I would like to call your attention to an excellent article by Joseph Crumbley, DSW. It is called, Transracial Adoption: Love Is Not Enough.
Check it out at http://library.adoption.com/Interracial-Multicultural-Adoption/Transracial-A
doption-Love-Is-Not-Enough/article/3054/1.html.
Well said, Dr. Crumbley, and my 37 plus years of raising my multi-cultural family has shown all of this to be ultra important! I strongly agree with the contents of this article. The adoption agency I founded and directed for more than 27 years now, has always taken extremely seriously our role to prepare and educate prospective parents for the complex undertaking of adopting a child, and particularly one of a different race or ethnicity.

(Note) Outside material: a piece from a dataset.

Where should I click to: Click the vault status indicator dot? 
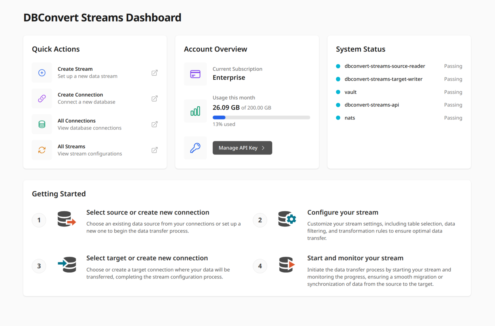[x=338, y=92]
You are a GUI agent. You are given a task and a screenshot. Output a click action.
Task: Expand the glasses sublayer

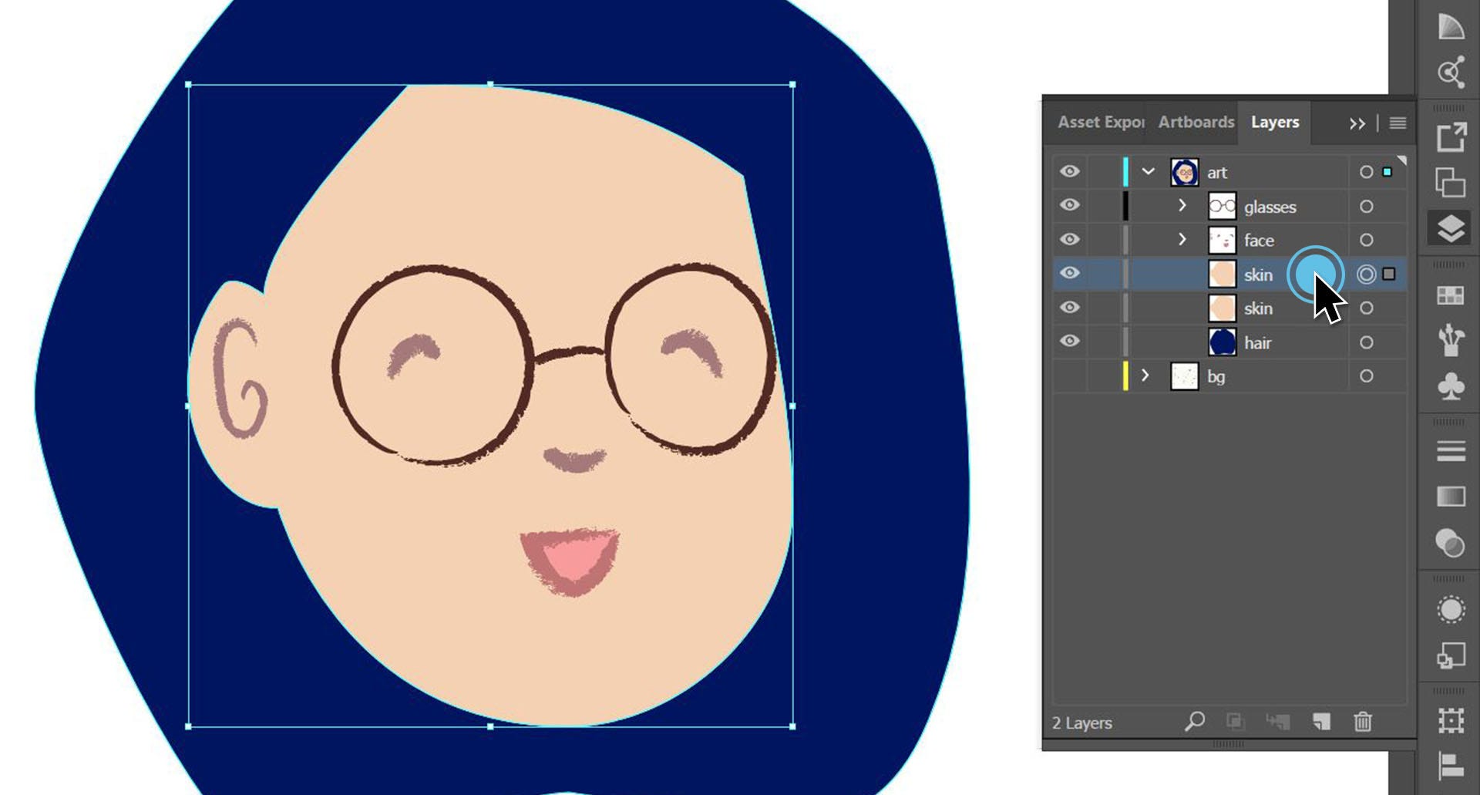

Adoption is a lifelong process, as the article points out and no, love is not enough.
Following is an excerpt from the article:
“Desirable capabilities for transracial parents include:
Understanding of their own personal history and how it helped to form their values and attitudes about racial, cultural and religious similarities and differences
Understanding of racism, how it works and how to minimize its effects
Empathy with children’s birth families regardless of cultural, lifestyle or socioeconomic differences
Ability and commitment to provide for their child racial and cultural experiences as well as information and knowledge about his or her race and culture
Availability of a strong support system
Ability and willingness to make available to their child same race adult and peer role models and relationships
Acknowledgement that interracial adoption will make their family part of a minority group AND that they will experience discrimination as do other minorities
Interest in and ability to learn skills to care for the child’s skin, hair and health
Appreciation of the child’s uniqueness while instilling a sense of belonging and full family membership
It is true that love is not enough to make any adoptive placement successful. However, without unconditional commitment and the development of love, a placement will not succeed. One of the best things parents can do for children is simply enjoy them, to treasure and celebrate likenesses and differences and to let them know that they are wonderful people.”